Tidak lama setelah mengakui kemerdekaan wilayah yang terletak di timur Ukraina dan diduduki oleh separatis itu, Al Jazeera melaporkan bahwa sejumlah kendaraan militer Rusia memasuki daerah tersebut.

Presiden Rusia Vladimir Putin mengatakan bahwa mereka adalah bagian dari “misi penjaga perdamaian”.

Dalam pidatonya, Putin mengatakan bahwa keputusan itu berangkat dari kebijakan selama bertahun-tahun.

Namun hal tersebut menuai kecaman dari banyak pihak, termasuk Eropa dan Amerika Serikat.

Akan tetapi, bagaimana situasi tersebut bisa sampai di tahap ini?

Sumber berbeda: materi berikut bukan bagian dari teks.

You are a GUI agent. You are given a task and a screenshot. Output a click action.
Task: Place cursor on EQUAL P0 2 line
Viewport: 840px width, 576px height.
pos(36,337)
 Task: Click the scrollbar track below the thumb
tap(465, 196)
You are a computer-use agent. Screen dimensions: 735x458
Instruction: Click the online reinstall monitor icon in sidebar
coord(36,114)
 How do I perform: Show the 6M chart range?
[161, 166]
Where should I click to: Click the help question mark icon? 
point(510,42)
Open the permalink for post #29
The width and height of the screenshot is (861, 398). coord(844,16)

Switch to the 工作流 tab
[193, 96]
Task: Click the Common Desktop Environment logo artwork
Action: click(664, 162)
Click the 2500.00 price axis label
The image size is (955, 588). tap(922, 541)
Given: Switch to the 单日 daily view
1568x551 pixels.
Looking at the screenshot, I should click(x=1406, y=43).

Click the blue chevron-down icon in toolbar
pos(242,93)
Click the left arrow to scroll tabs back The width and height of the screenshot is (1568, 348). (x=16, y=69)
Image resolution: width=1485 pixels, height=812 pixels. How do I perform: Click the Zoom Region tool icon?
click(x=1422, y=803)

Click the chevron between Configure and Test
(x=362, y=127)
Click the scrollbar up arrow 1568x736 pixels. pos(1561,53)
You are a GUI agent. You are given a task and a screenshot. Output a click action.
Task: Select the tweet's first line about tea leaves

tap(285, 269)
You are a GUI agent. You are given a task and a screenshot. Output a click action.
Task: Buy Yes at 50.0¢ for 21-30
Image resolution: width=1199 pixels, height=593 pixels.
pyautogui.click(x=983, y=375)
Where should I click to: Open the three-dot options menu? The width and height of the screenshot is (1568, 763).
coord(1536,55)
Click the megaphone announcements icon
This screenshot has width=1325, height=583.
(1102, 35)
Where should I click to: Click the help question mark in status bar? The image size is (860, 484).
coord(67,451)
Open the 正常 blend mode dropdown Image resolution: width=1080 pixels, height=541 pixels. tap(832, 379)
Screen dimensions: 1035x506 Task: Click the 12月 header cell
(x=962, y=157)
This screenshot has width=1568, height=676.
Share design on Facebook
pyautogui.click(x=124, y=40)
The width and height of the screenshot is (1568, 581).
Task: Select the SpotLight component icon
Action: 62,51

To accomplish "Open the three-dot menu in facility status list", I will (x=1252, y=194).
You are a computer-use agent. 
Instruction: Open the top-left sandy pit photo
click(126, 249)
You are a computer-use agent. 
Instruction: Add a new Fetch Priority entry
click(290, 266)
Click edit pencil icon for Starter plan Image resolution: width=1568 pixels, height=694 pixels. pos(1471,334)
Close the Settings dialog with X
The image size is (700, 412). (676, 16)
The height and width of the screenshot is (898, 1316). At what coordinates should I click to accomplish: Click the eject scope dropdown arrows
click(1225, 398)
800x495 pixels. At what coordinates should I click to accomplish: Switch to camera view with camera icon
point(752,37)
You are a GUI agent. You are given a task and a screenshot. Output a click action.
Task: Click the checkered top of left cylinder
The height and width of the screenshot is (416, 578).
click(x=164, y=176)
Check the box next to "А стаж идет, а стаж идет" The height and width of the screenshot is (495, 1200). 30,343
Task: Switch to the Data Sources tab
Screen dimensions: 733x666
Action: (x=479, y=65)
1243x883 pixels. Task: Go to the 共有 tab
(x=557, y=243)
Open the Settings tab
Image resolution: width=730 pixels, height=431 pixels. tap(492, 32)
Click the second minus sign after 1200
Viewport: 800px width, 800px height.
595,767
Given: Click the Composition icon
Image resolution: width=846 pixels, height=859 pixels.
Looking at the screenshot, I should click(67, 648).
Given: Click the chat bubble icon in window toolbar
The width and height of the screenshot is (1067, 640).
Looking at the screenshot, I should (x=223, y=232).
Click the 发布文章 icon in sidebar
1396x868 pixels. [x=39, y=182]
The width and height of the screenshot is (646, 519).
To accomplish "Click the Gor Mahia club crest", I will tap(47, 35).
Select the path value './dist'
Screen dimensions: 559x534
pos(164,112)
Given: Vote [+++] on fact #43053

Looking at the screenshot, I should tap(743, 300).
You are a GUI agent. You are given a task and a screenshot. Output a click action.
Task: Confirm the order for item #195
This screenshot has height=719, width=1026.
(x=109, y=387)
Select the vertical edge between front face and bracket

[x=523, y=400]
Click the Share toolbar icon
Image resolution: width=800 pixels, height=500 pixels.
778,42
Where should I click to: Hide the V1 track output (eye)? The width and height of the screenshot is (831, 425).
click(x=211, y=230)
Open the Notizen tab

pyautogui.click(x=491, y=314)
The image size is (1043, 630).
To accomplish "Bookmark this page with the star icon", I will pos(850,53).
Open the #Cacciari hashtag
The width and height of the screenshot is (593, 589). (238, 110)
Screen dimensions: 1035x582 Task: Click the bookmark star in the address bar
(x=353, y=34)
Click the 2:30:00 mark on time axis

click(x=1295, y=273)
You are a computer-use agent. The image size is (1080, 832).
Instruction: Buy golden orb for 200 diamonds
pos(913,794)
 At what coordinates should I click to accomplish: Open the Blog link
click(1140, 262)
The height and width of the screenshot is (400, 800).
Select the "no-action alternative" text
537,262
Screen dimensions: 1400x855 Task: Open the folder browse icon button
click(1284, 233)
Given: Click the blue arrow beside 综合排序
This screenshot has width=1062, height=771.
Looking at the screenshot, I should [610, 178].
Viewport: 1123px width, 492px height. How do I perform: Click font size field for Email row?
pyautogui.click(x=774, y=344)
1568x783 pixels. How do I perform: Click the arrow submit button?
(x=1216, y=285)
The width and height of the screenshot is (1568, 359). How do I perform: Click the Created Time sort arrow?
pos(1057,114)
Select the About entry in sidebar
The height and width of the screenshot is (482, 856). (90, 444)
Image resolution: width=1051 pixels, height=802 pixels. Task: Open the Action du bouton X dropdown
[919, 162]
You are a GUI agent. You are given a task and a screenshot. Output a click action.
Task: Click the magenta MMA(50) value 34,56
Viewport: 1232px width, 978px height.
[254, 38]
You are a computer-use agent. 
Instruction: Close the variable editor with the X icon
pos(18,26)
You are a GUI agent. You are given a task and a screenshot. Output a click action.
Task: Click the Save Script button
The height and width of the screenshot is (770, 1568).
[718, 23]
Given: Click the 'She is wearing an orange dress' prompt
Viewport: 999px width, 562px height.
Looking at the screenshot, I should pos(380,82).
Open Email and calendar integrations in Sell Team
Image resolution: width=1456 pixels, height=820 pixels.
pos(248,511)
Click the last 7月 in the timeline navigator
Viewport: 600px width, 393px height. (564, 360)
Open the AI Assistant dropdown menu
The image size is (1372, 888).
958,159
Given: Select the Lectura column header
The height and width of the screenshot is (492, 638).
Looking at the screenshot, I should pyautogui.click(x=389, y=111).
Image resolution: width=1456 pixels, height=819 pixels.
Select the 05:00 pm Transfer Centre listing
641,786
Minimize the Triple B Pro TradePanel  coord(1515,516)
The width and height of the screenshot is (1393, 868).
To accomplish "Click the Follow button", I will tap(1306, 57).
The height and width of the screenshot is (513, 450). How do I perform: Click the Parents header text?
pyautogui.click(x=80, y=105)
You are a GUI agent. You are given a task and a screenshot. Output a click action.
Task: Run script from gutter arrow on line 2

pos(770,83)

Apa yang sebenarnya terjadi?

Berikut lima hal yang perlu dipahami mengenai krisis di Ukraina tersebut.

1. Bagaimana krisis terbaru ini dimulai?

Pada Minggu (20/2), Putin kembali mengulangi rasa frustrasinya bahwa tuntutan Rusia untuk menulis ulang pengaturan keamanan Eropa telah berulang kali ditolak. Tuntutan itu telah diajukan Rusia sejak beberapa waktu yang lalu.

Tuntutan yang dimaksud adalah Rusia ingin Amerika Serikat dan NATO berjanji bahwa mereka tidak akan pernah mengizinkan Ukraina menjadi anggota aliansi. Rusia juga menekankan bahwa Ukraina harus menjadi negara penyangga dan netral.

Oleh karena itu, Moskow meminta NATO untuk menghentikan semua aktivitas militer di Eropa Timur dan menyalahkan NATO karena merusak keamanan kawasan.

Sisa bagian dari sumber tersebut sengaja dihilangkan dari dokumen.